This repository implements a deep learning framework for deepfake detection that leverages domain adversial training to enhance the robustness of the model. The goal is to distinguish between real and fake images by training a model that is not only effective in labeling authenticity but also learns domain invariant features.
Deepfakes present a significant challenge due to the subtle differences between manipulated and authentic media. In this project, we propose a model architecture that integrates:
- Feature Extraction: Using a powerful pre-trained convolutional neural network as the backbone.
- Domain Adversial Training: Enabling the model to learn domain-invariant representations which help in generalizing across various data domains.
- Dual Output Heads: The network outputs both the label prediction (real or fake) and domain prediction (identifying the data source/domain), thereby reinforcing the learning of robust features.
- dfdresearch.ipynb: A Jupyter Notebook containing the implementation details, data preprocessing, model architecture, and training routines.
- TFRecord Files: The dataset is stored in TFRecord format, split into training and testing sets.
- Other Directories: May include experiment logs, additional pre-processing scripts, and model checkpoints.
The core of the model is based on a transfer learning approach:
- Base Model: We use a pretrained network (e.g., ResNet50) as the feature extractor.
- Global Average Pooling: Reducing the feature maps into a compact feature vector.
- Dense Layers: A dense layer with ReLU activation to capture high-level features.
- Output Heads:
- Label Head: A sigmoid activated dense layer for binary classification (real vs fake).
- Domain Head: A softmax activated dense layer for domain classification, aiding in adversarial training.
Additionally, a Gradient Reversal Layer is incorporated to perform the adversarial training, ensuring that the features learned are insensitive to domain-specific variations.
Data preprocessing plays a crucial role in the performance of the model. The steps include:
- TFRecord Parsing: Custom parsing functions decode and resize images, normalize pixel values, and extract labels.
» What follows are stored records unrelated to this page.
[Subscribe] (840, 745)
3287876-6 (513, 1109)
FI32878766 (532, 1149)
- Data Augmentation: (Optional) Techniques such as flipping, rotation, and color adjustments may be applied to improve model robustness.
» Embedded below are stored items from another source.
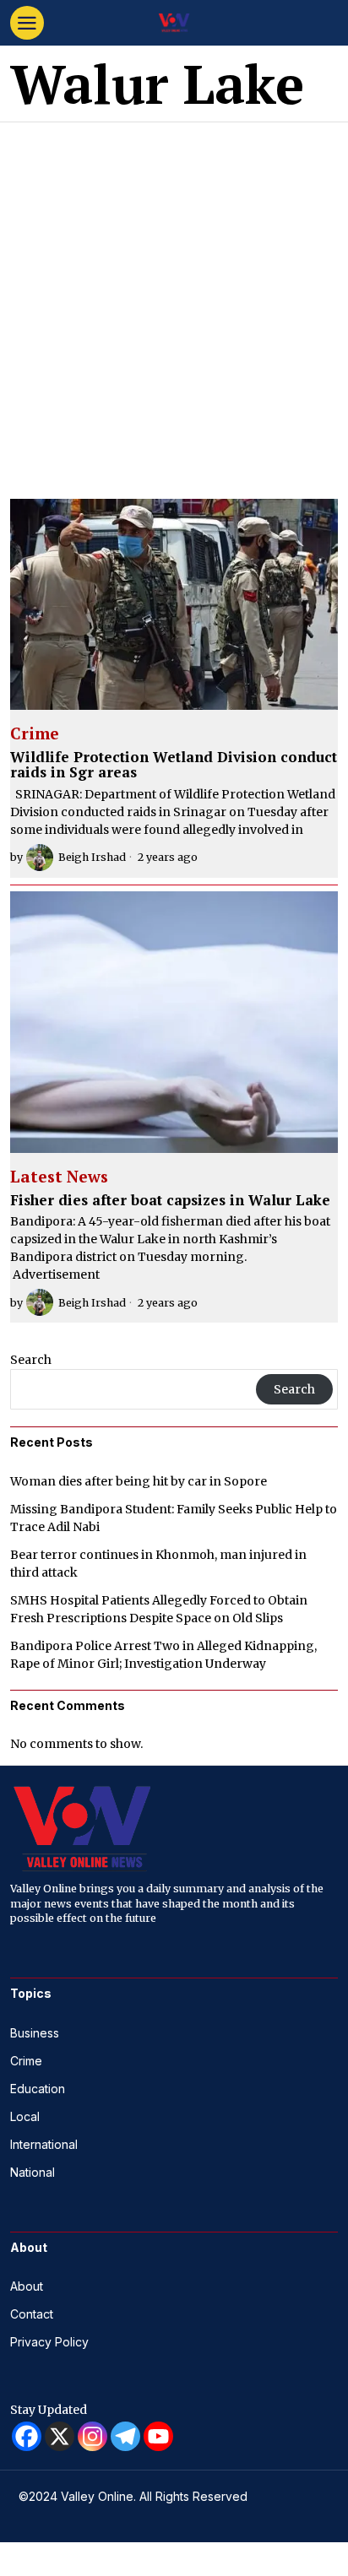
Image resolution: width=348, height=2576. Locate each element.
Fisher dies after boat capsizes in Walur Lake (170, 1201)
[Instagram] (92, 2436)
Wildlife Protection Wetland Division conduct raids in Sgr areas (173, 765)
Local (25, 2116)
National (32, 2172)
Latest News (59, 1177)
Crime (34, 734)
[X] (59, 2436)
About (26, 2286)
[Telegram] (125, 2436)
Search (31, 1359)
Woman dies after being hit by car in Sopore (138, 1481)
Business (34, 2033)
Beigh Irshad (92, 857)
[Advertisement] (174, 305)
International (44, 2144)
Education (37, 2088)
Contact (31, 2314)
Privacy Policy (49, 2342)
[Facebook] (26, 2436)
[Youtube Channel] (158, 2436)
- Adversarial Loss: The domain head is trained adversarially using a gradient reversal layer, which reverses the gradients to enforce domain invariance.
- Multi-task Learning: The model is trained to simultaneously minimize the loss for label prediction and domain prediction.
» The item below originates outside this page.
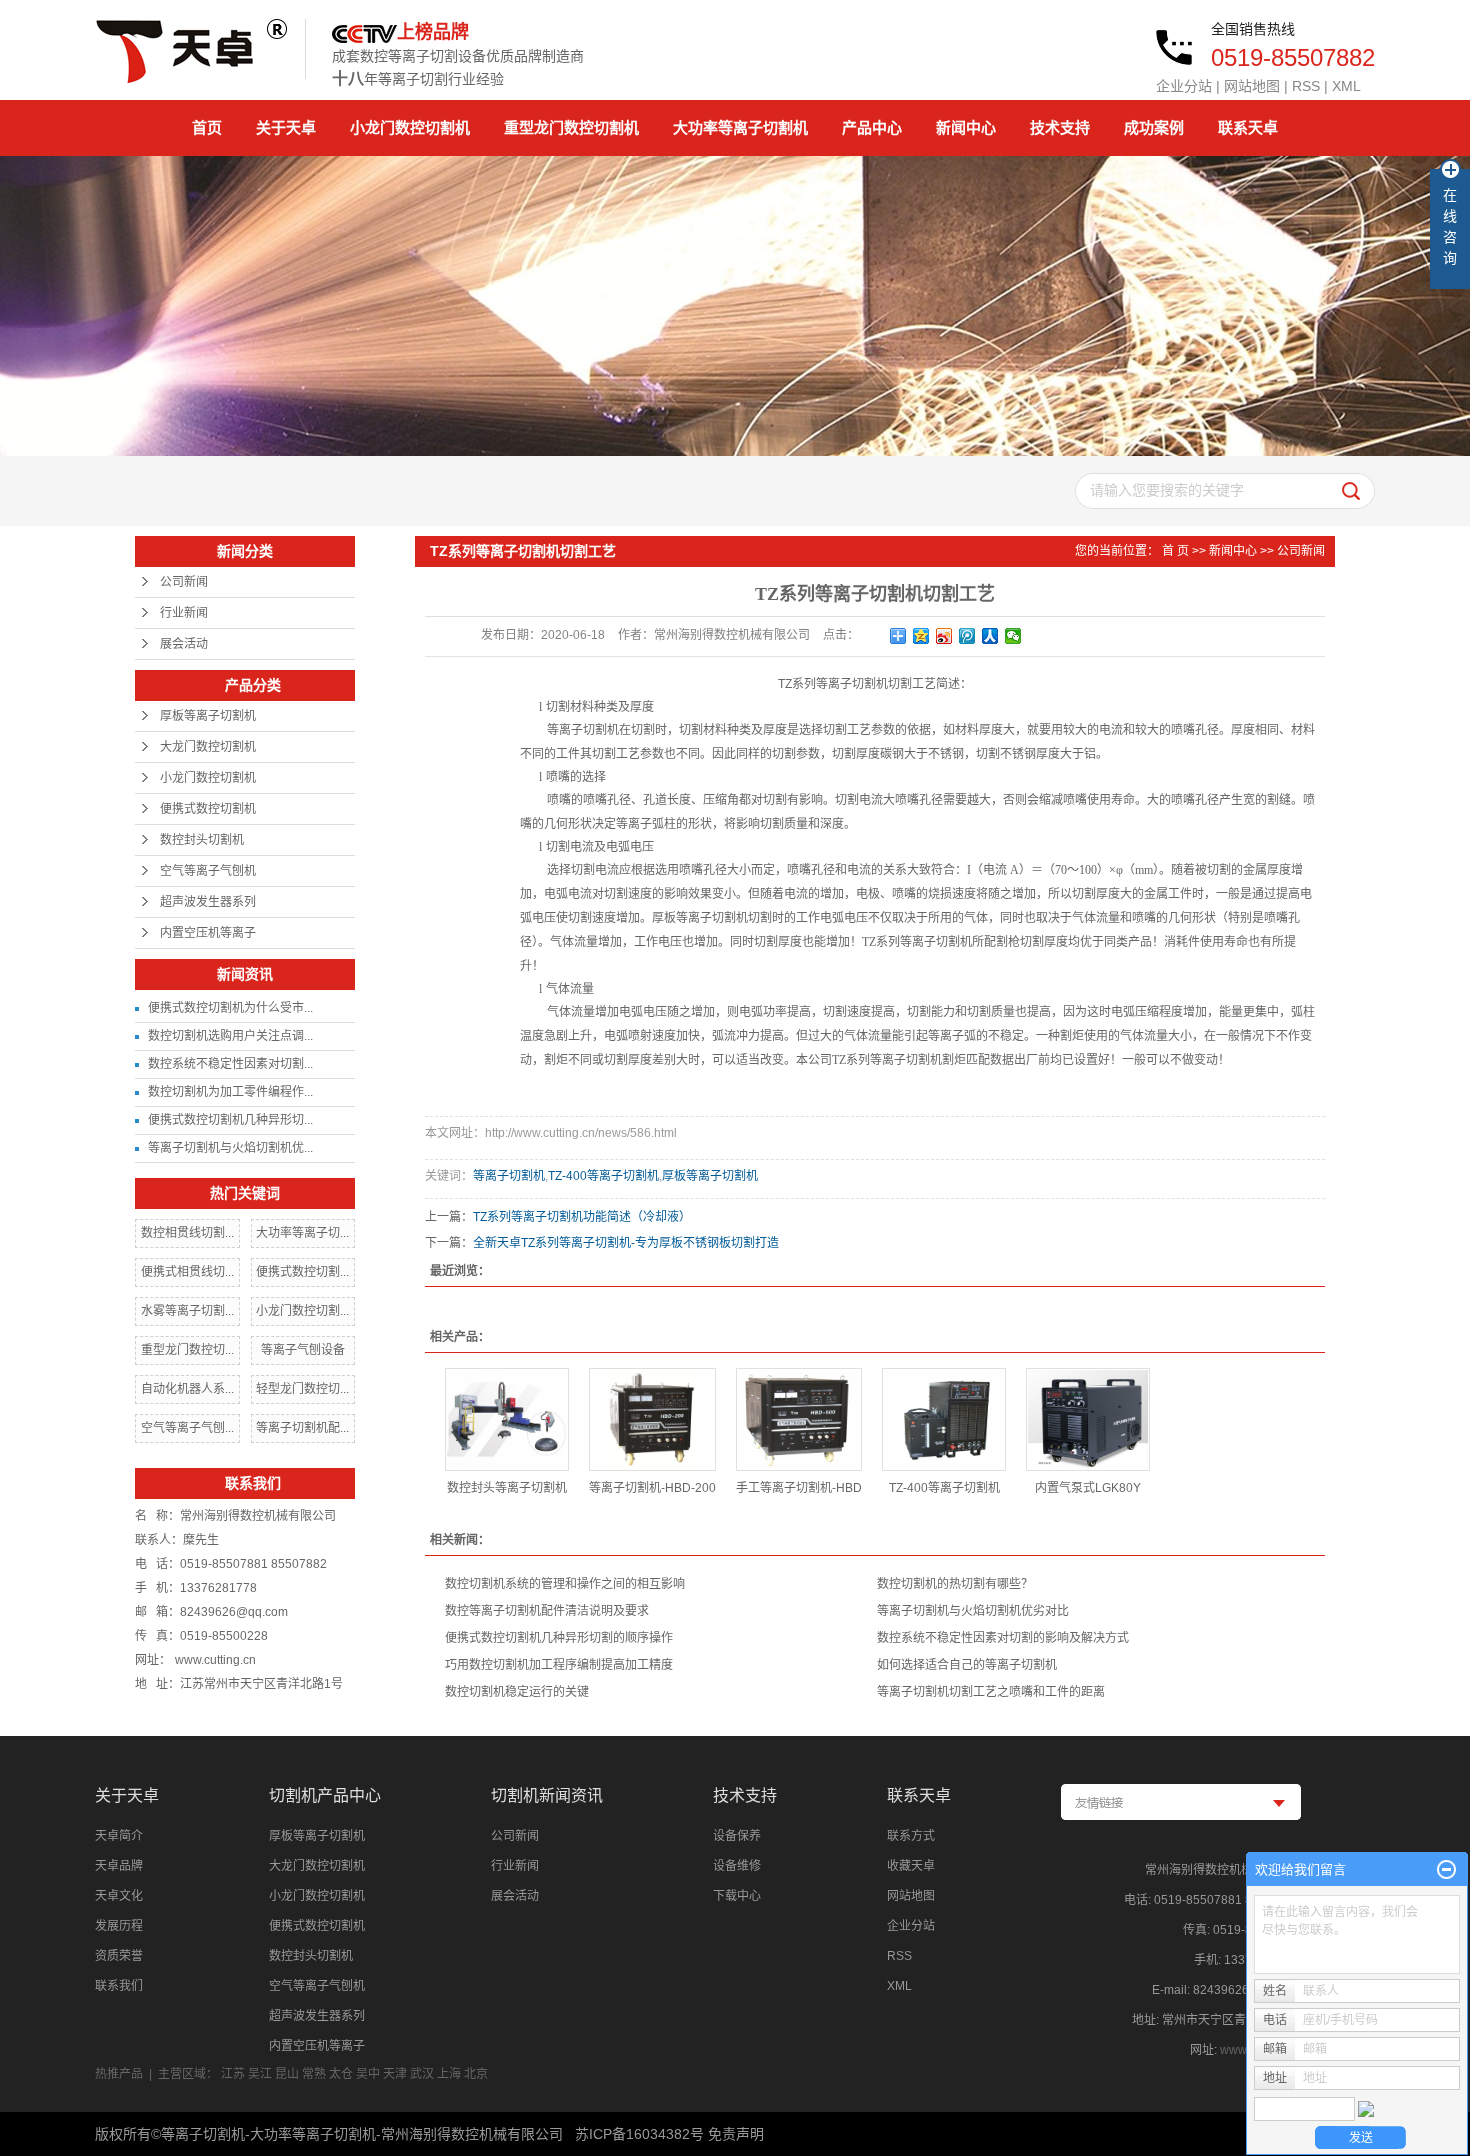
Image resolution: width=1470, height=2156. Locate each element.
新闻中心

- Optimization: Standard optimization techniques (e.g., Adam optimizer) with appropriate learning rate scheduling are applied to converge efficiently.
To run the deepfake detection pipeline:
- Open the
dfdresearch.ipynbnotebook in Jupyter or Google Colab. - Execute the cells sequentially to perform data loading, pre-processing, model training, and evaluation.
- Monitor training progress through logs and visualize the results and loss curves.
- Hyperparameter Tuning: Further explore the impact of adversarial loss weights and learning rates.
- Expanded Dataset: Incorporate additional datasets for increased robustness.
- Model Enhancements: Experiment with alternative architectures and more complex adversarial strategies.
This project represents a promising approach in detecting deepfakes, ensuring high accuracy and robust performance across varied data domains through the use of domain adversial training.